I used code/subset_analysis.R to generate lists of IDs specific to each sample day and/or mouse source and pasted them into the following scripts. Run each script to create a bray-curtis distance matrix and PCoA specific for a single timepoint. Run the last script to create PCoAs of baseline communities of each mouse colony source.

mothur code/d-1_dist_PCoA
mothur code/d0_dist_PCoA
mothur code/d1_dist_PCoA
mothur code/d-1_vendors_dist_PCoA

Perform PCoA analysis and create plots. Compare relative distances within and between vendors and plot data.

Rscript code/pcoa_stats.R
Rscript code/relative_distance_comparisons.R

Perform taxonomic analysis and create plots.

Rscript code/taxa_stats.R

For L2 Logistic regression analysis, use the following script to generate the input data at the OTU level:

Rscript code/l2_classification_input_data.R

I modified ML_pipeline_microbiome repository to perform L2 Logistic regression analysis by updating the outcomes and using a 60:40 data split for cross-validation and testing steps. Acccess modified version of repository here. Move Tomkovich_Vendor_mSphere_2020/data/process/classification_input_*data.csv files into ML_pipeline_microbiome/test/data.
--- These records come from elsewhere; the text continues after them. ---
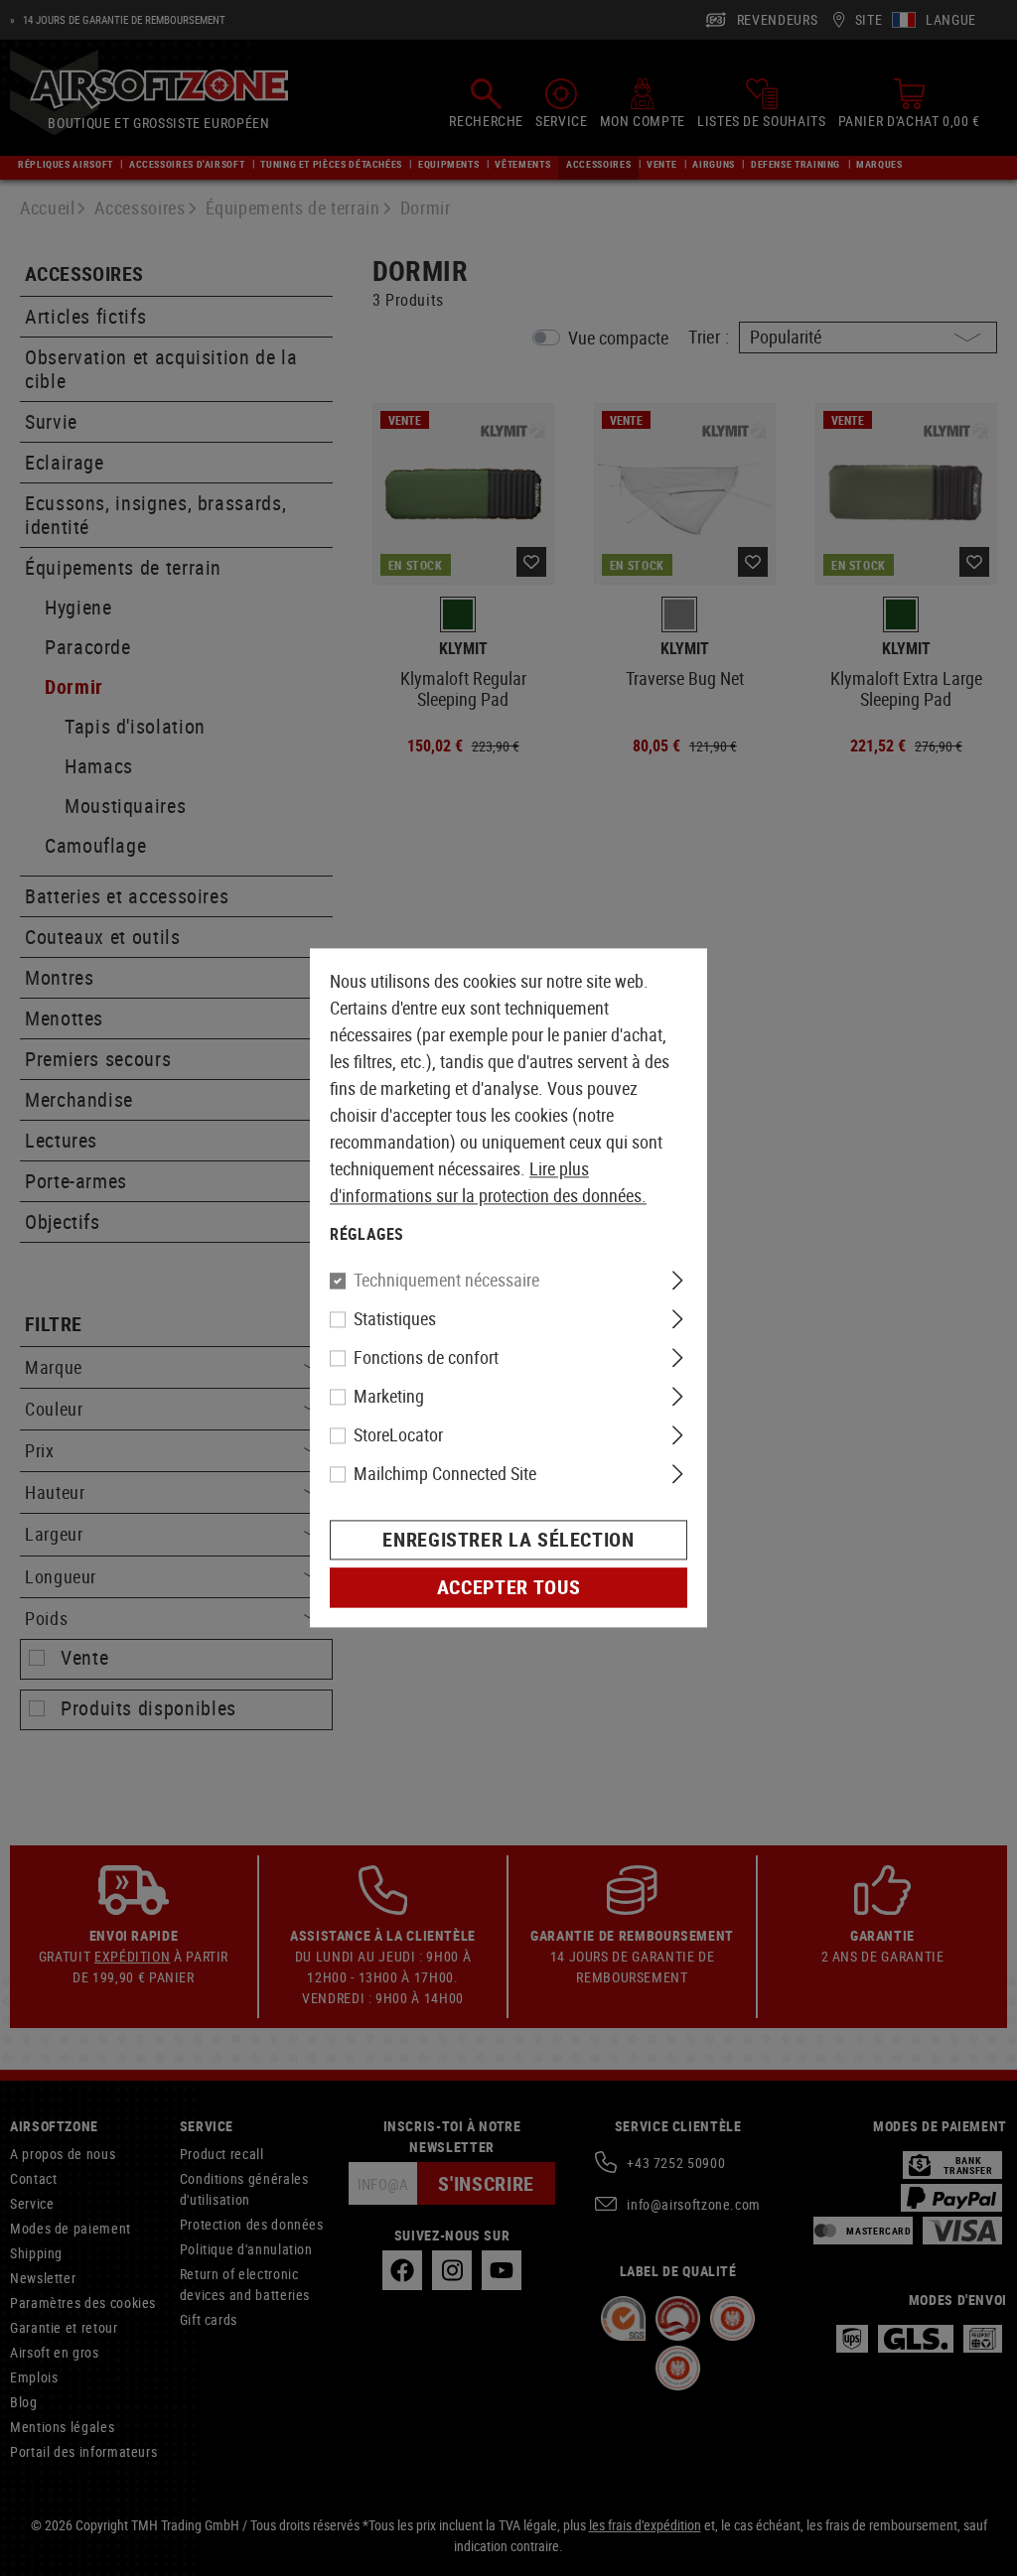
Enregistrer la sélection (508, 1540)
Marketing (389, 1397)
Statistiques (395, 1319)
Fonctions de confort (426, 1358)
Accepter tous (508, 1587)
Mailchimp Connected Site (445, 1474)
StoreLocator (398, 1435)
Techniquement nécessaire (446, 1280)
Run the pipeline as arrayed jobs using batch scripts formatted for Slurm (or whatever scheduler your HPC uses), merge files in between with bash scripts, otherwise they will be overwritten in temp folder:

mkdir data/process/dayn1 data/process/day0 data/process/day1
sbatch code/slurm/L2_Logistic_Regression_dn1.sh
bash code/bash/dn1_cat_csv_files.sh
sbatch code/slurm/L2_Logistic_Regression_d0.sh
bash code/bash/d0_cat_csv_files.sh
sbatch code/slurm/L2_Logistic_Regression_d1.sh
bash code/bash/d1_cat_csv_files.sh

Copy the 3 folders containing outputs from Logistic Regression classification analysis (there should be 5 files in each folder) and paste into Tomkovich_Vendor_mSphere_2020/data/process/classification/ ML_pipeline_microbiome/data/process/dayn1_60 ML_pipeline_microbiome/data/process/day0_60 ML_pipeline_microbiome/data/process/day1_60

Rename classification output files to indicate which day of the experiment relative abundances were used to train the models to predict C. difficile colonization status on day 7.

bash code/rename_classification_outputs_60

Make plot comparing cross-validation and test AUROCs for classification models generated from 3 different types of input data (OTUs from Day -1, 0, and 1) and make a supplemental table of the top 20 OTUs that were contributing to the 3 models.

Rscript code/class._60-40_analysis.R
Rscript code/class_interpretation.R

Perform statistical analysis of the 3 classification models.

Rscript code/compare_models.R

Compare OTUs that were important to the 3 classification models to the OTUs that varied across sources and/or were altered by clindamycin treatment.

Rscript code/venn_diagram_comparisons.R

Make figures for the paper.

Rscript code/figure_1.R
Rscript code/figure_2.R
Rscript code/figure_3.R
Rscript code/figure_4.R
Rscript code/figure_5.R
Rscript code/figure_6.R
Rscript code/figure_7.R
Rscript code/figure_8.R
Rscript code/figure_S1.R
Rscript code/figure_S2.R
Rscript code/figure_S3.R
Rscript code/figure_S4.R

Compress figures for submission with lzw compression.

ls submission/*.tiff | xargs sips -s format tiff -s formatOptions lzw

Generate Data Set S1 as an excel workbook.

Rscript code/supplemental_data_set_S1.R

Make supplemental movie for the paper. Note conversion of gif generated from code/pcoa_stats.R requires FFmpeg. Install FFmpeg using homebrew.

brew install ffmpeg

Convert gif into .mov file and simultaneously move and rename file into submission directory.

ffmpeg -i results/pcoa_over_time.gif -movflags faststart -pix_fmt yuv420p -vf "scale=trunc(iw/2)*2:trunc(ih/2)*2" results/pcoa_over_time.mov
cp results/pcoa_over_time.mov submission/movie_S1.mov

Generate the paper.

open submission/manuscript.Rmd and knit to Word or PDF document.